Applying for loop to pandas dataframe in python

pandas
ipython
python

#1

Hello,
I have been analysing the bike sharing problem on kaggle.
I tried to build a new column for time (having values from 0-23)by applying a for loop on datetime column in the dataframe.
But some of the values where negative in the new column obtained which should have not been the case.
The code is as follows:

df1 = pd.DataFrame(np.random.randn(10866)
df1 =df1.rename(column={ 0 : ‘time’}) # defining a new dataframe to store time
for i in range (0,10866):
df1.time[i] = datetime.strptime(df.datetime[i], ‘%d-%m-%Y %H:%M’).strftime(’%H’)

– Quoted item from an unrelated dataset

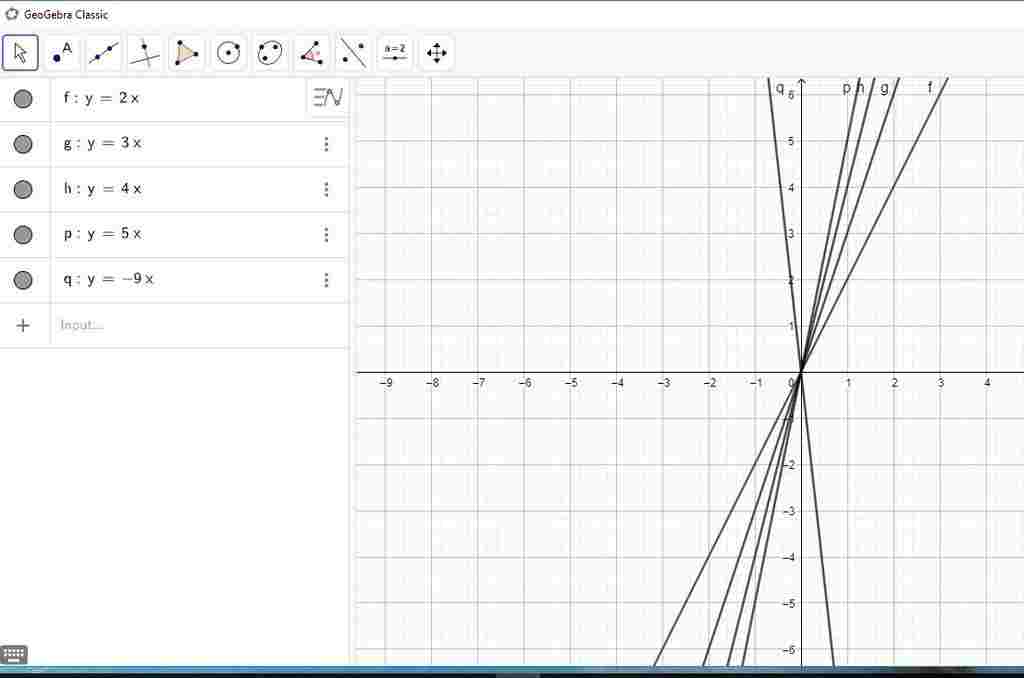Viewport: 1024px width, 678px height.
Task: Select the Move arrow tool
Action: click(20, 52)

What would be an alternative way to achieve the same result?

thanks


#2

Hey ,
you can use apply function instead of for loop for the same result.
Define a new function doing the same job as the for loop and the apply it to the required column of the dataframe using ‘apply’ function

def time(x):
return datetime.strptime(x, ‘%d-%m-%Y %H:%M’).strftime(’%H’)
df4 = pd.DataFrame({‘time’:df[‘datetime’].apply(time)})

you can insert the new dataframe df4 in the old one as following:
df.insert(1,‘time’,df4)

Here you don’t have to define a new dataframe separately or rename it

Hope this helps